MKTG SR - pasek na kartach artykułów

Radość z tramwajów, ale brak autobusów

TYM
KOMUNIKACJA. Zapytaliśmy mieszkańców o opinie na temat nowej linii tramwajowej do Ruczaju. Ich zdania są podzielone. Wielu widzi zarówno plusy, jak i minusy.

- Dobrze, że w końcu tramwaj jeździ na Ruczaj, ale teraz brakuje za to odpowiednich połączeń autobusowych. Chodzi mi o linię numer 128. Tym autobusem jeździłem do pracy na rondo Grzegórzeckie. Obecnie muszę się przesiadać przy ulicy Starowiślnej. Tramwaj miał być udogodnieniem, ale dla mnie jest to utrudnienie - przyznaje Rafał Żyłka.

Podobnych opinii można usłyszeć wiele od mieszkańców Ruczaju, gdzie od końca minionego roku kursują nową trasą tramwaje linii numer 12 i 18. Po ich wprowadzeniu ograniczono jednak linie autobusowe.

- Większość ludzi narzeka. Tak samo moi sąsiedzi. Ja nie mam jeszcze najgorzej.

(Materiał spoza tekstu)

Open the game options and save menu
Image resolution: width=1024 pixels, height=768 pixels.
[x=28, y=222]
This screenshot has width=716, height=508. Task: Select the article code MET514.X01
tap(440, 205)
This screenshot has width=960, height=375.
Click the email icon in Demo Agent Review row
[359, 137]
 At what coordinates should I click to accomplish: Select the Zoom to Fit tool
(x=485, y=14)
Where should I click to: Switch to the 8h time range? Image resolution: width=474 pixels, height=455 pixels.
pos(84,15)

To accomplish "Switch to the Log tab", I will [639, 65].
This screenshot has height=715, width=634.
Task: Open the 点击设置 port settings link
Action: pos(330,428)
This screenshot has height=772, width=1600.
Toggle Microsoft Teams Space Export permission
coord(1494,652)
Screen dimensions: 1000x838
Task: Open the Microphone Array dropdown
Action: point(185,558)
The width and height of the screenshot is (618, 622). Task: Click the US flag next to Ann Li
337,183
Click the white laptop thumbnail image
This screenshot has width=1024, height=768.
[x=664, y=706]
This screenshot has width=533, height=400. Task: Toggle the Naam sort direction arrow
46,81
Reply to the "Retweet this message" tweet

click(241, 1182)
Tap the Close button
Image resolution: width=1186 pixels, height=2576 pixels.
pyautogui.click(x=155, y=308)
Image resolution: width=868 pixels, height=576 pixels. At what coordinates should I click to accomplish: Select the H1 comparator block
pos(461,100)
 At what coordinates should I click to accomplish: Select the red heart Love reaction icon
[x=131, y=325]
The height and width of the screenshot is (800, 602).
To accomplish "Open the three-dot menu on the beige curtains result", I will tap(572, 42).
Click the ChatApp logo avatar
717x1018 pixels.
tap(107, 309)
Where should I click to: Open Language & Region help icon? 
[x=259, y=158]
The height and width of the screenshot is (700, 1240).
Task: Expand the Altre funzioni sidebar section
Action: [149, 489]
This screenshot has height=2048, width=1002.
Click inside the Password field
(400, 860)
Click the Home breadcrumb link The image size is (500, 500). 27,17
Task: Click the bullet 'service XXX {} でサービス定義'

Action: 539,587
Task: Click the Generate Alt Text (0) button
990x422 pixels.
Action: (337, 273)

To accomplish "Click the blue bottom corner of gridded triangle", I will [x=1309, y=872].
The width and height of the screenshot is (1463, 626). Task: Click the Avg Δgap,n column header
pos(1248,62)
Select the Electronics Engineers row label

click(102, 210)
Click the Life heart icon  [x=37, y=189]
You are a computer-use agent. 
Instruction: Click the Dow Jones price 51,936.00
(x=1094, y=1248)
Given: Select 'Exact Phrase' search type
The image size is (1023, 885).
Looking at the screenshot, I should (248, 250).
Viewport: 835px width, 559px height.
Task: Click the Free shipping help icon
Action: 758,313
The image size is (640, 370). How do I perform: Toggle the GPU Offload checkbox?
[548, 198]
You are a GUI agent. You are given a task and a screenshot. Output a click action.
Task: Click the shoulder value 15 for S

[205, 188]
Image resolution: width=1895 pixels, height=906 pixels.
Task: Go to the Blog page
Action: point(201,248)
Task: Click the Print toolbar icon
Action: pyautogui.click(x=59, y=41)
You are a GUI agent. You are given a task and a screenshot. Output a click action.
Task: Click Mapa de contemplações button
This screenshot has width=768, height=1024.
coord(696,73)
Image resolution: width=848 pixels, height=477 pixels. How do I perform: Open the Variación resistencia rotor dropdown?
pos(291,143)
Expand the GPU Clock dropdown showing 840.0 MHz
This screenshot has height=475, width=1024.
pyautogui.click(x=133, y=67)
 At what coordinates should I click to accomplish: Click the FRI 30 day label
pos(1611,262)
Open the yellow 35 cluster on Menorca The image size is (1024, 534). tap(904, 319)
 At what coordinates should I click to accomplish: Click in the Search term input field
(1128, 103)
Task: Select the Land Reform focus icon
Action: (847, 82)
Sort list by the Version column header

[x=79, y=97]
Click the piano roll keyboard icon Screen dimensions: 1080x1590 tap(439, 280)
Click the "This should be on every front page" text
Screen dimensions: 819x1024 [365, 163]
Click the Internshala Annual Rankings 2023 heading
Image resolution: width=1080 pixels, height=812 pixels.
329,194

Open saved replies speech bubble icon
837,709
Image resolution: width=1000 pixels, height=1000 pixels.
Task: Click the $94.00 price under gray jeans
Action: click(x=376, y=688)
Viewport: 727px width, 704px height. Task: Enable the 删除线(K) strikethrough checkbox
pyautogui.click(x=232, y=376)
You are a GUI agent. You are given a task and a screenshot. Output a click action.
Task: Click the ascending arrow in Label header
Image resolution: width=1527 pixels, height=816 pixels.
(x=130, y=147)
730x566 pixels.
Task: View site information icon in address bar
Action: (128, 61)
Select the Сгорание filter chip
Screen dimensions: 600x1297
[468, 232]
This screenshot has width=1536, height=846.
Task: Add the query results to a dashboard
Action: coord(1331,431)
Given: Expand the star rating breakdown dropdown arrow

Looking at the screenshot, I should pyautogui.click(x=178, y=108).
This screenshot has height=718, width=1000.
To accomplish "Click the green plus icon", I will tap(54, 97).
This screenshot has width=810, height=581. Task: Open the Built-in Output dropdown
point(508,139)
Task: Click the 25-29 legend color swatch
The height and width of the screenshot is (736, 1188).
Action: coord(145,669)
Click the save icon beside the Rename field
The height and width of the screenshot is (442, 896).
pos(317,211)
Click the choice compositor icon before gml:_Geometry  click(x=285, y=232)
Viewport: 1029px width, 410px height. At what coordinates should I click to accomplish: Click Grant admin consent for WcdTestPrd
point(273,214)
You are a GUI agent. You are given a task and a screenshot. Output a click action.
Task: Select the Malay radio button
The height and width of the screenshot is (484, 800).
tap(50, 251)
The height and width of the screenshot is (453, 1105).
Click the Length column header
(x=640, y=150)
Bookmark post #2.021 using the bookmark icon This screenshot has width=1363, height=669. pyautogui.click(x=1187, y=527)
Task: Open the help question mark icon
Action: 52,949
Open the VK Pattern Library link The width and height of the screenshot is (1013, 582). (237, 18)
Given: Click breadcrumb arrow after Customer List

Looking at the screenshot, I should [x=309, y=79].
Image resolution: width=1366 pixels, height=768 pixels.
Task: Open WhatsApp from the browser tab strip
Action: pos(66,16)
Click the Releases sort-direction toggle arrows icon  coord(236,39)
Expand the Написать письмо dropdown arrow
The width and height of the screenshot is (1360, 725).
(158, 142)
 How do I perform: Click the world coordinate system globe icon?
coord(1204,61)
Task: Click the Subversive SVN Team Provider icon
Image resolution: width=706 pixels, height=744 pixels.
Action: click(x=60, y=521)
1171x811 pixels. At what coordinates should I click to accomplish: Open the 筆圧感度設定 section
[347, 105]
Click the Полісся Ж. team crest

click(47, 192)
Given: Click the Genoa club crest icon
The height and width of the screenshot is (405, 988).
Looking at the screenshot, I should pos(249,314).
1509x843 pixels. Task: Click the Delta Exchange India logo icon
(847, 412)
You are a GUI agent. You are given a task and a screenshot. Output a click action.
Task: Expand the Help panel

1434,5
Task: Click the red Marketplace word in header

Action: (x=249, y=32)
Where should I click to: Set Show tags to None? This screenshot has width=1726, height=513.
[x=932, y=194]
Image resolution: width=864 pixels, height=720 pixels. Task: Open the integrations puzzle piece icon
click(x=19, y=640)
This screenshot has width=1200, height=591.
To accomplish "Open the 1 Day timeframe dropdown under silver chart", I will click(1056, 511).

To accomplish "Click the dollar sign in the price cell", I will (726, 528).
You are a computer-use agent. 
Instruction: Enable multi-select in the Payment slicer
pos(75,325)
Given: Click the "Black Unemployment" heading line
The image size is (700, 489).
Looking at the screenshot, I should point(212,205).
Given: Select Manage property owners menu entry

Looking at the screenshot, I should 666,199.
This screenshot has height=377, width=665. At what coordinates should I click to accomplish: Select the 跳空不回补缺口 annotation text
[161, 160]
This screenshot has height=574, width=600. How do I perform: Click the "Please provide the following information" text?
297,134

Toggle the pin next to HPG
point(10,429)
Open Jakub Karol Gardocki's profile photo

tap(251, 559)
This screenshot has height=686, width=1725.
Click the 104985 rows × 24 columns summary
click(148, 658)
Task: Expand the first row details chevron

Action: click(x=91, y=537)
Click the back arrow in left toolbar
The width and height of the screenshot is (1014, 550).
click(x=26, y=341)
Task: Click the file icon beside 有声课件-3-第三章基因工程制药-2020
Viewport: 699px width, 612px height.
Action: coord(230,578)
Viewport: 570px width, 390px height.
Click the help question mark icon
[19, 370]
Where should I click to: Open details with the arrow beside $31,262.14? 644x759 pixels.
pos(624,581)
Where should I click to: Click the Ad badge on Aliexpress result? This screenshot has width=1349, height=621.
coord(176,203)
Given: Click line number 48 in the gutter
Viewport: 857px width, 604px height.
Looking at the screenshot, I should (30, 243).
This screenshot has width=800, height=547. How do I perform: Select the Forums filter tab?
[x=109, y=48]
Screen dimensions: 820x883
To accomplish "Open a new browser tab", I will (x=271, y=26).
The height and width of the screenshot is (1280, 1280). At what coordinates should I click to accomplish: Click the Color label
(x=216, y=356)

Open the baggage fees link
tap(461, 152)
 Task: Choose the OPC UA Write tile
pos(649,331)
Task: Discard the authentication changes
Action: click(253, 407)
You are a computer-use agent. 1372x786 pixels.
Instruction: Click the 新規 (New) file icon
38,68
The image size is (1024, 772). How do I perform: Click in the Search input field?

Niektórzy jeździli autobusem nr 128 na Mistrzejowice, a teraz nie ma tego połączenia - dodaje Rafał Żyłka.

- Nie wiem, dlaczego teraz autobus nr 128 nie dojeżdża do Ruczaju. Sporo ludzi korzystało z tego połączenia. Ja przykładowo jeżdżę do pracy do kombinatu w Nowej Hucie. Najpierw jeździłem autobusem numer 128, a później przesiadałem się do autobusu nr 132. Teraz - niestety - zrobił się problem. Odkąd się tu przeprowadziłem, mówiono, że będzie bezpośrednie połączenie z kombinatem i 20 lat na takie czekam. Pisaliśmy w tej sprawie różne podania, ale na razie bez efektu - komentuje Paweł Dzierla.

Na razie tramwaje dojeżdżają nową trasą do przystanku przy ulicy Gronostajowej. Docelowo mają docierać aż do pętli przy III Kampusie Uniwersytetu Jagiellońskiego. Tak ma być jednak pod koniec tego roku.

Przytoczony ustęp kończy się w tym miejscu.